The team, which included Gábor Domokos, János Török, theoretical physicist, associate professor of the Department of Physics at the Institute of Physics at the Faculty of Natural Sciences and member of the research group, Ferenc Kun, theoretical physicist, academic, professor of the University of Debrecen and external member of the research group, and Douglas Jerolmack, geophysics professor at the American University of Pennsylvania and external member of the research group, proved that if a shape is split by randomly selected planes for a sufficiently large number of times, the average of the faces, vertices and edges of the resulting solids (polyhedrons) is close to 6, 8 and 12 respectively, i.e. that “average shape” is a cube. As the most frequent process in nature is fragmentation, the team studied stress fields in nature that cause solids to break up using discrete element computer modelling. Their simulations showed that the most typical stress fields in nature almost exclusively lead to binary breakup generating cuboid averages. Their research demonstrated that the average shape of rock and stone fragments found on Earth (and other planets) is cuboid.

Examples for fragments and fault-lines

Plato said in his allegory of the cave that what we see in the physical world is only the imperfect shadows of the perfect forms, ideas. This ancient proposal is illustrated by the latest evidence, which proves that the shape of the physical fragments visible to the human eye is nothing else than a Platonic solid, the statistical, distorted shadow of a cube, explained Gábor Domokos.

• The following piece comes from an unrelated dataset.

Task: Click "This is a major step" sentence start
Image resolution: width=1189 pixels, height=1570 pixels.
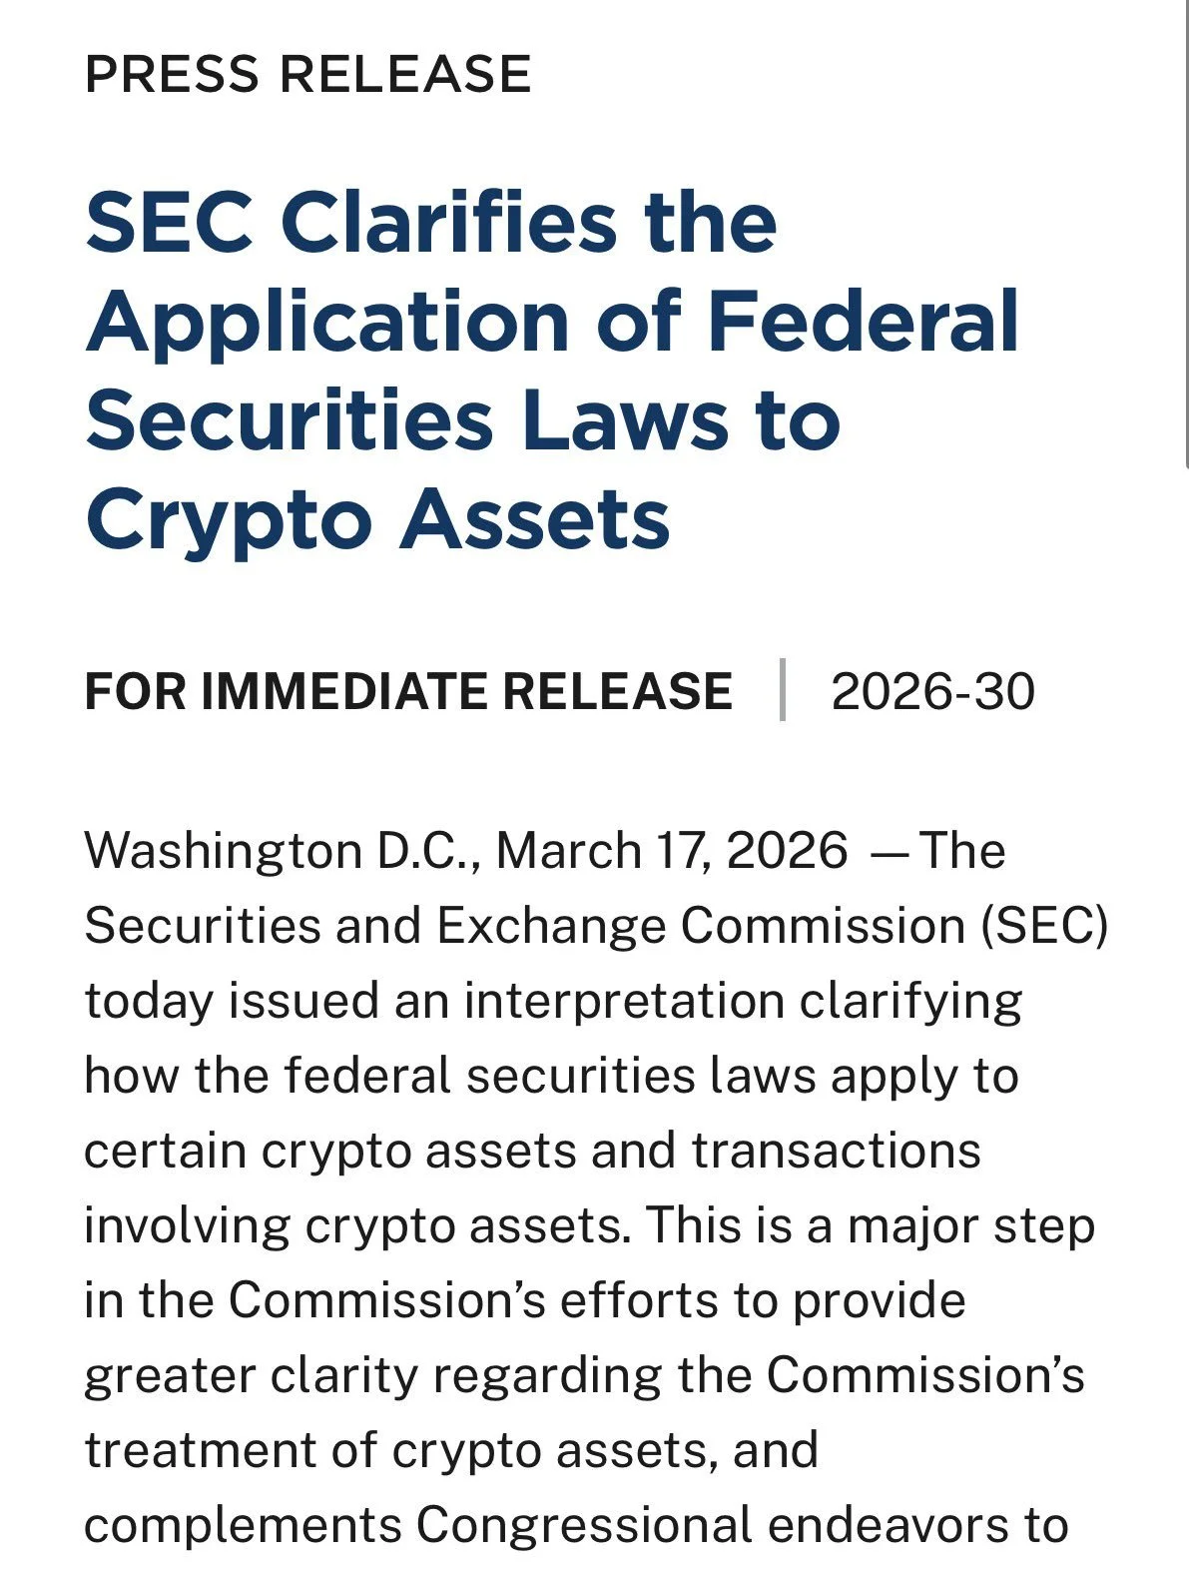Action: 871,1225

This study also helped validate the Gomboc, the joint invention of Gábor Domokos and Péter Várkonyi, associate professor at the the Department of Mechanics, Materials and Structures at the Faculty of Architecture (ÉPK), which attracted massive interest in the scientific community, in the context of natural sciences. This symbol of Hungarian ingenuity was an instant sensation as soon as it was first introduced. It is the first known homogeneous body that has one stable and one unstable equilibrium point, i.e. two equilibria in total and whichever way you put it down, it will always return to its stable equilibrium point. There is evidence that no body with fewer equilibria can ever exist.

As it was confirmed earlier, natural bodies continue to lose their equilibrium points over the course of their shape evolution, i.e. abrasion process, gradually approaching the shape of the Gomboc, although they never actually reach this final stage. As a result, the invention is the invisible final station of the shape evolution processes while the recent study shows that the cube is the (also invisible) starting point of these.

Gábor Domokos told bme.hu that the MTA–BME Morphodynamics Research Group, which includes researchers from 5 BME faculties (ÉPK, ÉMK, GPK, VIK, TTK), has proved multiple times that it can successfully accomplish special interdisciplinary projects relying on the capabilities available at BME.